Bettors should pay attention to line movement because the price you get matters. Betting a team at +120 is very different from betting the same team at +100. Over time, consistently beating the closing number is one of the clearest signs that a bettor is finding value.
Money Moves Markets
If a sportsbook receives heavy action on one side, it may adjust the odds to reduce risk, attract buyback on the other side, or align with the broader market.
Information Moves Markets
Injuries, starting-lineup changes, weather, rest advantages, trades, suspensions, and news can all move odds quickly.
Timing Matters
Early lines may be softer but move quickly. Later lines may be sharper but leave less room to find mispriced opportunities.
Closing Line Value
If you bet +120 and the market closes at +100, you beat the closing line. That does not guarantee the bet wins, but it means you captured a better price than the final market.
Why Line Shopping Matters
Different sportsbooks often post different odds on the same event. A bettor who checks only one sportsbook may be leaving money on the table.
Line shopping does not require predicting more winners. It improves the price of the bets you already want to make. Over time, getting +105 instead of -105, -105 instead of -110, or +150 instead of +135 can materially change your results.
Book A: +135
A $100 bet at +135 wins $135 in profit.
Book B: +150
A $100 bet at +150 wins $150 in profit. That is $15 more for the same opinion.
Same Bet, Better Price
You are not making a different prediction. You are simply getting paid more when the prediction is right.
Build a Book Rotation
Keeping multiple sportsbooks open makes it easier to compare moneylines, spreads, totals, props, futures, and live-betting prices.
How Odds Apply to Different Bet Types
Odds work the same way across bet types, but the way they appear can differ. Moneylines, spreads, totals, props, futures, and parlays all use odds to determine payout.
Moneylines
Moneyline odds price which team or player will win outright. Favorites usually appear with negative odds, while underdogs usually appear with positive odds.
Point Spreads
Spread bets use a handicap to balance the matchup. The odds are often around -110 on both sides, though alternative spreads may have different prices.
Totals
Totals ask whether the combined score will go over or under a posted number. Like spreads, totals are commonly priced around -110 on each side.
Parlays
Parlays combine multiple selections into one wager. Each added leg increases the payout, but the entire parlay loses if any leg fails.
Common Odds Mistakes
Most betting mistakes are not caused by misunderstanding who might win. They come from misunderstanding price, payout, probability, and sportsbook margin.

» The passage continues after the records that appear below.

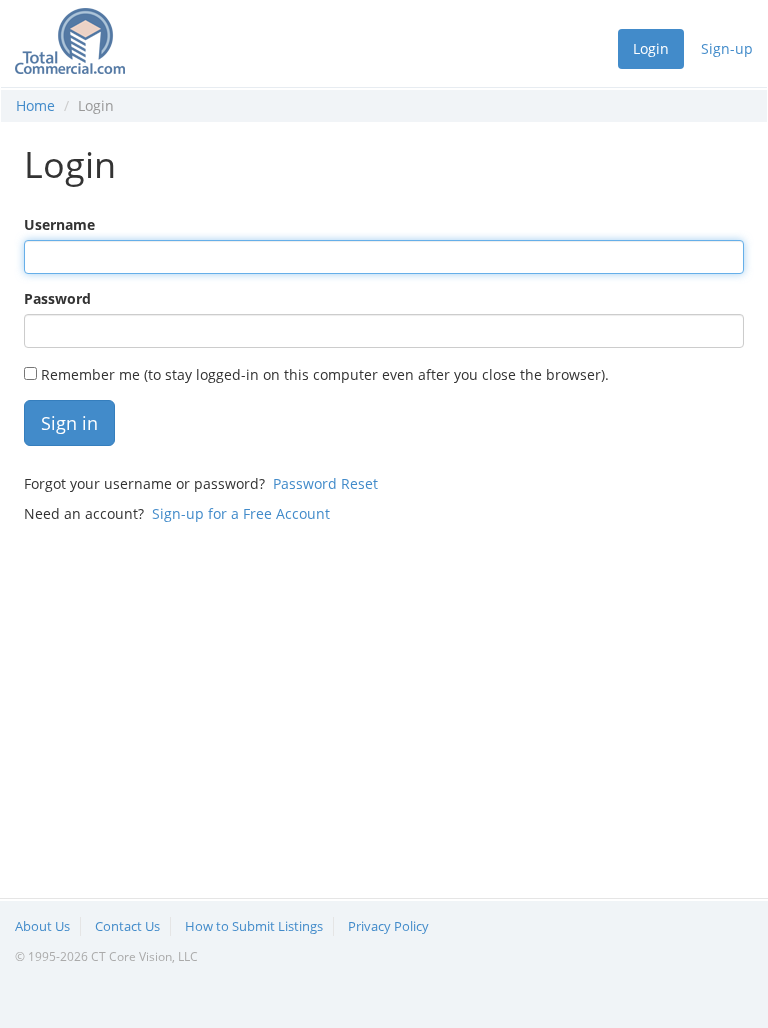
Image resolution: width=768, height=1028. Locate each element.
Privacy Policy (388, 926)
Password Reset (325, 483)
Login (651, 48)
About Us (42, 926)
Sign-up (727, 48)
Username (59, 224)
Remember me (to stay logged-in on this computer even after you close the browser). (323, 374)
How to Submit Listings (254, 926)
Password (57, 298)
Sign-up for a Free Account (241, 513)
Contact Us (127, 926)
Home (35, 105)
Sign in (69, 423)
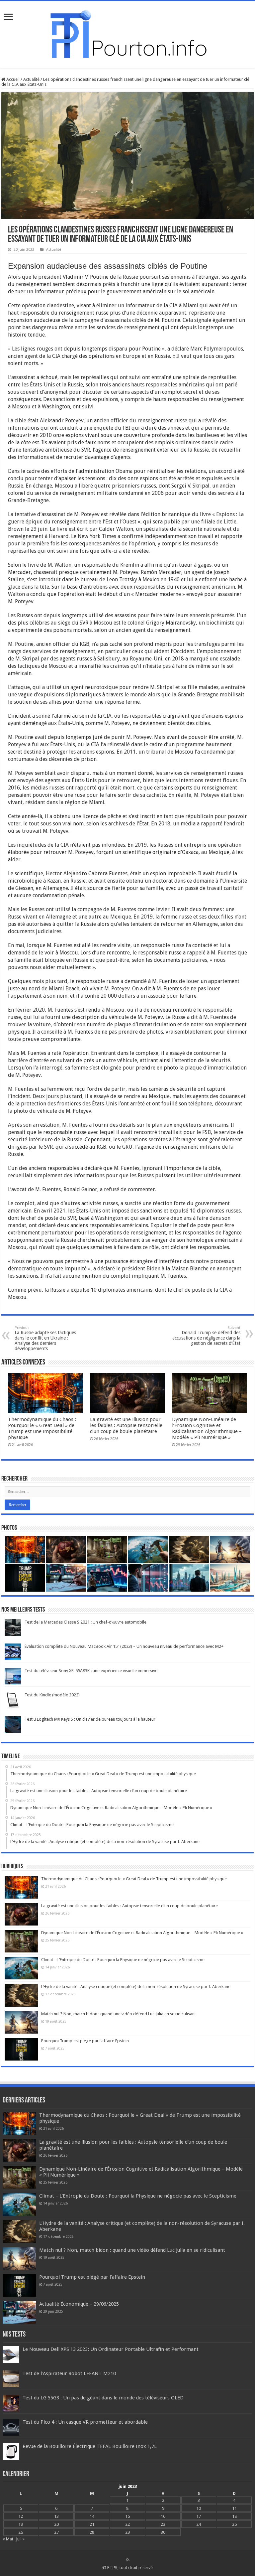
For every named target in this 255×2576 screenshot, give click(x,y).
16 (163, 2516)
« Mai (8, 2538)
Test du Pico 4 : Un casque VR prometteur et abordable (85, 2422)
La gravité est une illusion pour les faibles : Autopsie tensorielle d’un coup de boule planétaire (126, 1425)
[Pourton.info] (127, 34)
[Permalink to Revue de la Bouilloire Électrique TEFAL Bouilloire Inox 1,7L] (11, 2451)
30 (163, 2532)
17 (198, 2516)
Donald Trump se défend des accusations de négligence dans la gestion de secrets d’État (206, 1336)
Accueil (12, 79)
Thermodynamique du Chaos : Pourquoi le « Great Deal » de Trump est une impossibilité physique (42, 1428)
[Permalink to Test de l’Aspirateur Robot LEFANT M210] (11, 2378)
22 (127, 2524)
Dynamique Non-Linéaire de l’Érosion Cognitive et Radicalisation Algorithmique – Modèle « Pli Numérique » (207, 1428)
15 (127, 2516)
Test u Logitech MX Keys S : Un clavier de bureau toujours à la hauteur (90, 1719)
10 (198, 2508)
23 (163, 2524)
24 (198, 2524)
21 (92, 2524)
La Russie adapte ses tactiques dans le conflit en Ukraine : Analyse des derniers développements (45, 1338)
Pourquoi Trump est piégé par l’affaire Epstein (85, 2040)
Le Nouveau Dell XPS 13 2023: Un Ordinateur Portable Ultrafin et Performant (111, 2349)
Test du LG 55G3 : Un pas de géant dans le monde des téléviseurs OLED (103, 2398)
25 (234, 2524)
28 (92, 2532)
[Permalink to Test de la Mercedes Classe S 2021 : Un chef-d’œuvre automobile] (13, 1627)
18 (234, 2516)
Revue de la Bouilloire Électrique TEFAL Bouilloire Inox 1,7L (90, 2446)
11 (234, 2508)
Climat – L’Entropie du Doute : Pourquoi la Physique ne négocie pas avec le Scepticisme (123, 1959)
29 (127, 2532)
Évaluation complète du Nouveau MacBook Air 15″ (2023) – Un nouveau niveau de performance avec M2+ (124, 1646)
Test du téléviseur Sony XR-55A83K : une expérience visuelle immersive (91, 1670)
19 (20, 2524)
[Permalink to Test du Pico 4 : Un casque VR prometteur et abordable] (11, 2427)
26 (20, 2532)
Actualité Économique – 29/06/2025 (79, 2304)
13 (56, 2516)
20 (56, 2524)
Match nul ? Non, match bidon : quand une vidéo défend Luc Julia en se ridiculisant (118, 2013)
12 (20, 2516)
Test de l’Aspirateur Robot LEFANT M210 (69, 2373)
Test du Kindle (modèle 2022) (52, 1694)
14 (92, 2516)
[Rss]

Confusing Profit and Return
A $100 bet at +150 wins $150 in profit and returns $250 total. The full return includes your original stake.
Ignoring Implied Probability
A bet is not good just because it can pay a lot. The payout must be compared to the true chance of the outcome happening.
Ignoring Vig
Sportsbooks build margin into the odds. Betting into worse prices over and over makes long-term profitability much harder.
Not Shopping Lines
If one book offers +150 and another offers +135, taking the worse number costs money even if the bet wins.
SportsIntensity Bottom Line
Sports betting odds are the language of price. Once you understand how American odds translate into payout and implied probability, you can evaluate bets more intelligently, compare sportsbooks more effectively, and avoid treating every attractive payout as a good wager.
Do not think of odds only as “how much I can win.” Think of them as the sportsbook’s price on an outcome. Positive odds show profit on a $100 bet. Negative odds show how much you must risk to win $100. Implied probability tells you what chance the price represents. Vig tells you what the sportsbook is charging. Line shopping helps you get paid more for the same opinion. Understanding those pieces is the foundation of smarter betting.